La sal ha desempeñado un papel enorme en la vida de la humanidad desde tiempos inmemoriales. Su precio se equiparaba al del oro y, muy a menudo, también servía como moneda de cambio. Ya los antiguos sumerios y babilonios la utilizaban para la conservación de alimentos. Principalmente en China y la India, la sal marina era una enorme fuente de ingresos para los gobernantes. En el año 110 a. C., en China, el comercio ilegal de la misma se castigaba con la muerte.
Se utilizaba en la medicina ya en el antiguo Egipto, Grecia y Roma. Se usaba internamente para inducir el vómito o externamente en forma de compresas.
Nuestro cuerpo elimina el exceso de sal a través de la orina, por lo que si consumimos mucha sal, forzamos mucho los riñones y podemos dañarlos.

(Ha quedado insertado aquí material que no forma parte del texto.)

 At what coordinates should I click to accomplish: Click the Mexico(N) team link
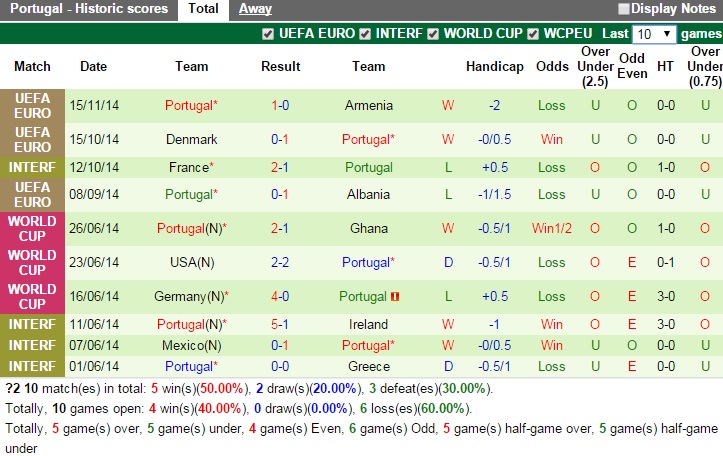tap(192, 345)
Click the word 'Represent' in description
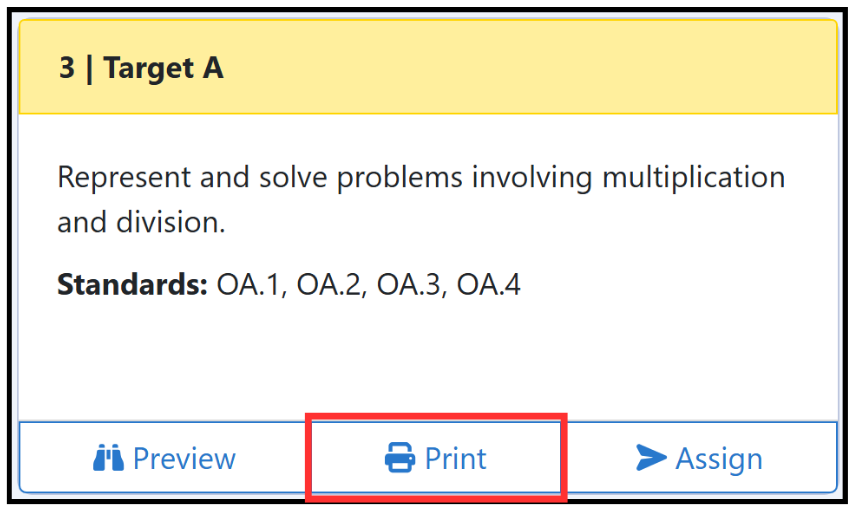 (124, 178)
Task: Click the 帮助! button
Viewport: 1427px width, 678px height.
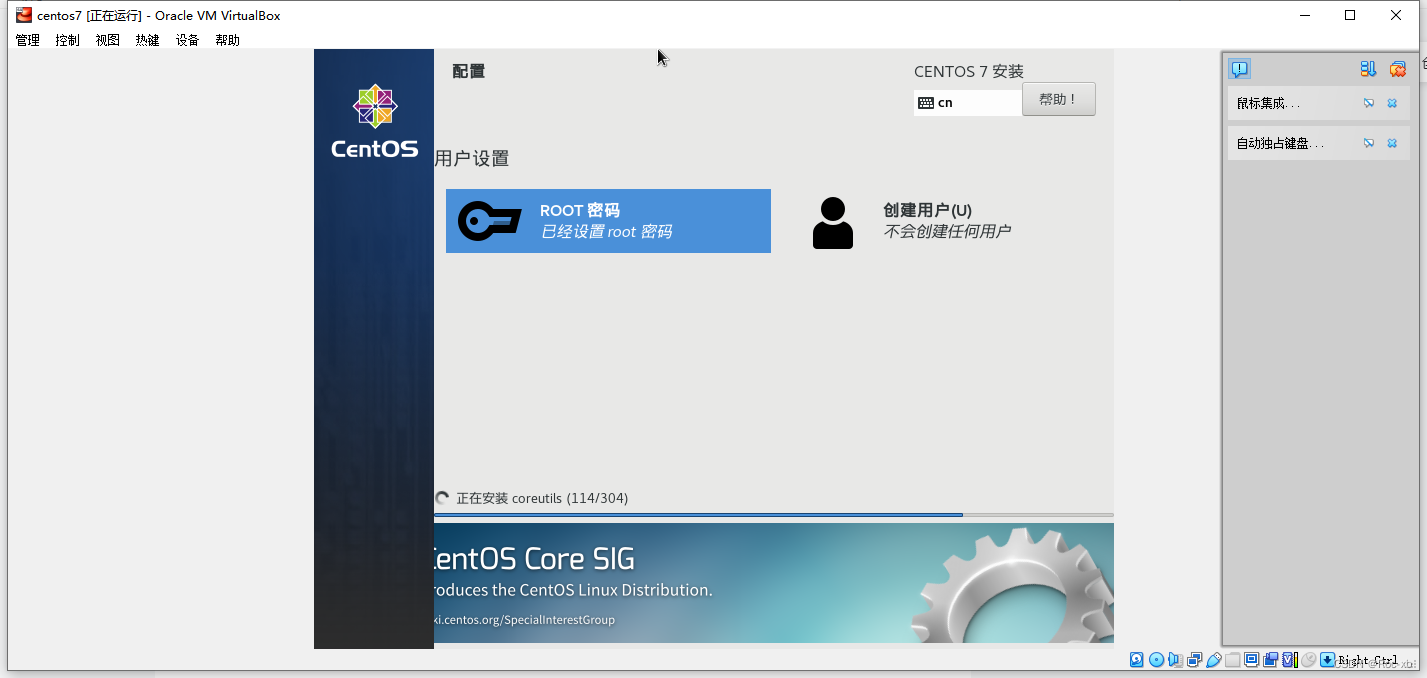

Por el contrario, durante el trabajo y el esfuerzo físico, y en verano, necesitamos un poco más de sal porque la eliminamos al sudar.
La sal retiene agua en el cuerpo, aumenta la presión arterial, favorece el sistema nervioso (los iones de sodio y potasio transmiten impulsos nerviosos, transferencia de información), alcaliniza los fluidos intestinales y favorece la digestión. Es parte del plasma sanguíneo, influye en su densidad y presión. Los riñones eliminan el Na; cuando hay demasiado, los sobrecargamos, y cuando hay poco, también es malo. El cuerpo contiene aproximadamente 150 g de sal, 1/10 se elimina diariamente del cuerpo a través de los riñones, las lágrimas, el sudor y la orina.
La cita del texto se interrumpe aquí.